Boucher disappointed with SA batters


Outgoing coach Mark Boucher expressed his disappointment that South Africa’s batters did not give their bowlers enough of a chance to challenge England in what he called a “missed opportunity” to win what was his last Test series in charge. Speaking after the 2-1 series defeat, but before his resignation was made public, a visibly downcast Boucher rued South Africa’s lack of runs which failed to back up a strong pace pack.
“I’m disappointed because it’s a missed opportunity,” he said. “We played some very good cricket but then we let ourselves down. We just didn’t put the runs on the board so we never quite knew how we could test England. We believed we had the bowlers to be able to take 20 wickets, but you’ve got to score runs.”
But as much as Boucher was less than satisfied with his batters, he could not bring himself to lay the blame entirely on them, instead distributing it between the opposition’s bowling, English conditions and lack of experience.

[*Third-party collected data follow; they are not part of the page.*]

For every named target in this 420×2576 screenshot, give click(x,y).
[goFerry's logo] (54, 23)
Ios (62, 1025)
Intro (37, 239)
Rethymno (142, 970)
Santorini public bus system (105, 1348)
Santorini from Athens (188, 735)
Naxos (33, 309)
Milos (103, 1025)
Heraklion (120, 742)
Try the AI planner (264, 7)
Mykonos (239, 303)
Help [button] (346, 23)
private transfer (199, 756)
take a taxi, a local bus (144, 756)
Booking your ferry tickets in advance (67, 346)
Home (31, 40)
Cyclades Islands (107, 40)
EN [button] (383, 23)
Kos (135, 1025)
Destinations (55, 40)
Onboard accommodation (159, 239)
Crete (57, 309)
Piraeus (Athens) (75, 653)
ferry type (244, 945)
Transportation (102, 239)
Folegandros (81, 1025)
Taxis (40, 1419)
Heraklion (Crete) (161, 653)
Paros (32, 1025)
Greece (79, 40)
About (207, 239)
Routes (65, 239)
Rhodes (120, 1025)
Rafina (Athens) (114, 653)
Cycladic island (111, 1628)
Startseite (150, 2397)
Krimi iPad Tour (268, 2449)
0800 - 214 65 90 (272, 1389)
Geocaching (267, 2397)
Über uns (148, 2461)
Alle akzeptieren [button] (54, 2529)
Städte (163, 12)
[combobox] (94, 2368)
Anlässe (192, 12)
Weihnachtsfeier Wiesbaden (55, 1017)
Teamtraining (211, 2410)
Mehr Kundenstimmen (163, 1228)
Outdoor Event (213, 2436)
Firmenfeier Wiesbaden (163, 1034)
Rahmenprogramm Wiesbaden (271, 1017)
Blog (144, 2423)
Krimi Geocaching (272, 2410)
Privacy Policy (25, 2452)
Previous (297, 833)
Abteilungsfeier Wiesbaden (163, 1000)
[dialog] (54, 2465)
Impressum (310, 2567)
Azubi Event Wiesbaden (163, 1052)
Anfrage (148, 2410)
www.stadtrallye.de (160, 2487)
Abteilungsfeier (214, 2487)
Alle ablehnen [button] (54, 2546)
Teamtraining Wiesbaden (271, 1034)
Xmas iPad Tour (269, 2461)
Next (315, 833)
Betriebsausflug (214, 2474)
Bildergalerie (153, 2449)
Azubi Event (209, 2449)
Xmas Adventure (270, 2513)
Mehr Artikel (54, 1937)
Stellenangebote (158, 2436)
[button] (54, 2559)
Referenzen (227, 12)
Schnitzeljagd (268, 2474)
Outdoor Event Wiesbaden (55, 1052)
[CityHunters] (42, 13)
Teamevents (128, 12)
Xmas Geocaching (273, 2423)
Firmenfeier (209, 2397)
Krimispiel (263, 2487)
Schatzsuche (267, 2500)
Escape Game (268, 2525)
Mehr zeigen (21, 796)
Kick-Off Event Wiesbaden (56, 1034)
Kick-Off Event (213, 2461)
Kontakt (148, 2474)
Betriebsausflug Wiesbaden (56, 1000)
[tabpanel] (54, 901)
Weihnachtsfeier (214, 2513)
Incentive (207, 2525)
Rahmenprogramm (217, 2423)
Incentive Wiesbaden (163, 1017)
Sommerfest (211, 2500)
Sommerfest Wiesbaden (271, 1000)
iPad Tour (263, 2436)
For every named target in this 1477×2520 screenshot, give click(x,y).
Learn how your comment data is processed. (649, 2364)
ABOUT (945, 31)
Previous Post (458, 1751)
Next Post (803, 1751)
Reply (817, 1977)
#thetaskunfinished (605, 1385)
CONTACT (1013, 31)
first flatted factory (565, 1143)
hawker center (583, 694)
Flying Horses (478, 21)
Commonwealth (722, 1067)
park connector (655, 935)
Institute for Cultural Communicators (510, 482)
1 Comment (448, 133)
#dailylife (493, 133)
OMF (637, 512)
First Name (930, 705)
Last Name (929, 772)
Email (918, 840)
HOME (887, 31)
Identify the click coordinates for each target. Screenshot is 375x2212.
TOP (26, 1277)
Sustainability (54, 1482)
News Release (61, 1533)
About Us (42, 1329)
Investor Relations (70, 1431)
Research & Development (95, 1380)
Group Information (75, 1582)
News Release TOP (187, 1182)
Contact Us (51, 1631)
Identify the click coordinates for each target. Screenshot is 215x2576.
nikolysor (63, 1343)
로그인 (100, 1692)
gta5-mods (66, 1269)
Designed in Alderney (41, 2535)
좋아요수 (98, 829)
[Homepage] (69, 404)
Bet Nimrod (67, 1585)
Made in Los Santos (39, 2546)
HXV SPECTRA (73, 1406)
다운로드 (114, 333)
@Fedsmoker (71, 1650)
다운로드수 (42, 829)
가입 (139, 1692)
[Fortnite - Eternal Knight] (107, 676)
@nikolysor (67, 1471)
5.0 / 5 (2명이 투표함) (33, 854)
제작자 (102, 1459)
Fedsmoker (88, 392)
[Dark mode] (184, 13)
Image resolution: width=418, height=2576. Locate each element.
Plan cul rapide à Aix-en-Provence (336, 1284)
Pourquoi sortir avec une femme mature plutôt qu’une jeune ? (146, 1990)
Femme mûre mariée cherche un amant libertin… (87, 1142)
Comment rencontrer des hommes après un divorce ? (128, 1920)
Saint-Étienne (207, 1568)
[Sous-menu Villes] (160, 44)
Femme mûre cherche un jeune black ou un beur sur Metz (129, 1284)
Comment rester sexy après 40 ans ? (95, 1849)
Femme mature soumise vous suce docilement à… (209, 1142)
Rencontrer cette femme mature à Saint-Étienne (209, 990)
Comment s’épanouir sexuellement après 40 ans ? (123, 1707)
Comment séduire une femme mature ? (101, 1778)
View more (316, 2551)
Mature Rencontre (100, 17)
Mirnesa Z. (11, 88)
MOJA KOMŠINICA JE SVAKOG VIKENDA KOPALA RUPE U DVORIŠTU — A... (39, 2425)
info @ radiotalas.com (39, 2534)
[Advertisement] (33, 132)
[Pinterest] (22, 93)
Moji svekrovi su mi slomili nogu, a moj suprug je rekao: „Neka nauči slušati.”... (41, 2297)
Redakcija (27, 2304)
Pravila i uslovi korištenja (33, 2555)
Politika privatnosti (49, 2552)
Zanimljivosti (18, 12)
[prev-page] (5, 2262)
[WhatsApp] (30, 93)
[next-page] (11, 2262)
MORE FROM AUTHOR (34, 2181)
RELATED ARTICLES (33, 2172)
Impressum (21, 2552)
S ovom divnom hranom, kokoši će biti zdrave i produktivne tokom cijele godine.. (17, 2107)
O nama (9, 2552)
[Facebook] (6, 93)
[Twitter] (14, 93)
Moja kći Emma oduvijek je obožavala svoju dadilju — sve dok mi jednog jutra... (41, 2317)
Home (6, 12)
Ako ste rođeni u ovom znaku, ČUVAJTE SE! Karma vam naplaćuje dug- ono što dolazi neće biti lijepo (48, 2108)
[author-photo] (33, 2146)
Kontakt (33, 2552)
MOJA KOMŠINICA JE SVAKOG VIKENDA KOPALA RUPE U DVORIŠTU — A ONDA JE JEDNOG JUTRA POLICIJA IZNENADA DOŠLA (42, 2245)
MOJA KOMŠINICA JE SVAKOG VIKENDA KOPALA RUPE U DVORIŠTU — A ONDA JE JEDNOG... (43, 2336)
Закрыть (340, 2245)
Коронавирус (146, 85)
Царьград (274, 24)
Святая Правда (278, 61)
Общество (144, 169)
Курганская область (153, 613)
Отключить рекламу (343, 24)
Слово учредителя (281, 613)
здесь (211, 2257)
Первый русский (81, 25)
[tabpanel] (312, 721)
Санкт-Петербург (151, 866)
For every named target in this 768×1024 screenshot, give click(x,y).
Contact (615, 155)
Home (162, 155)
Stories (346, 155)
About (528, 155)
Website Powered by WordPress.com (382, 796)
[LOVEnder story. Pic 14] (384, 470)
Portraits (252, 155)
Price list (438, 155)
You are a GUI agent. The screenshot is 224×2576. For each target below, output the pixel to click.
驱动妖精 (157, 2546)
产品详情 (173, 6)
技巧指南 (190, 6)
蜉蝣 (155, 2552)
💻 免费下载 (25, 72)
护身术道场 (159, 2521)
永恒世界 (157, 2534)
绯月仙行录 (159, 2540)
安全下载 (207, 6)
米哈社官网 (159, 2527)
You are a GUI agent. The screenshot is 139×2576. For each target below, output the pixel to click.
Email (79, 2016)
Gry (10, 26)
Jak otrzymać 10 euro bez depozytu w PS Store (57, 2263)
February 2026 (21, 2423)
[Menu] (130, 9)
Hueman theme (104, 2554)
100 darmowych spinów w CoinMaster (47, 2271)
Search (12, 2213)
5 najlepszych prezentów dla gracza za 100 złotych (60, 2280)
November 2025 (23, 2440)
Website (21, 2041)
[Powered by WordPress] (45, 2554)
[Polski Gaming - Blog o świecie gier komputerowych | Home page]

“I’m disappointed but understanding that our guys didn’t go out and try to play maverick cricket. We tried really hard. I could see it yesterday [day four of the Oval Test when South Africa worked their way to 83 for 1, but they went on to lose 9 for 86]. The guys got tested and fell short technically, but also because of good bowling. We knew England had a good attack and we were going to be tested. Unfortunately, we couldn’t stand up to it.
“We always knew we were going to be under pressure if the conditions went around a bit. In South Africa, the conditions are not the same. That ball doesn’t swing, the contact points are different, and these batters who are here have been consistently the best batters in our country. If you have a look at the last top seven who came to England and won the series [in 2012], between them there were 470-odd Test matches. With 10 of our batters who batted in the top seven in this series, we’re on about 170. There’s a big difference. The only way you get experience is to go out there and play.”
And that’s where South Africa have it tough. They only have one more three-Test series in the current World Test Championship (WTC) cycle, against Australia over the festive period, and will then play two-Test series until hosting England in 2026. Like captain Dean Elgar, who routinely laments the lack of Test cricket, Boucher also made the case for more games, albeit that the next Future Tours Programme (2023-2027) is decided and there is very little wiggle room.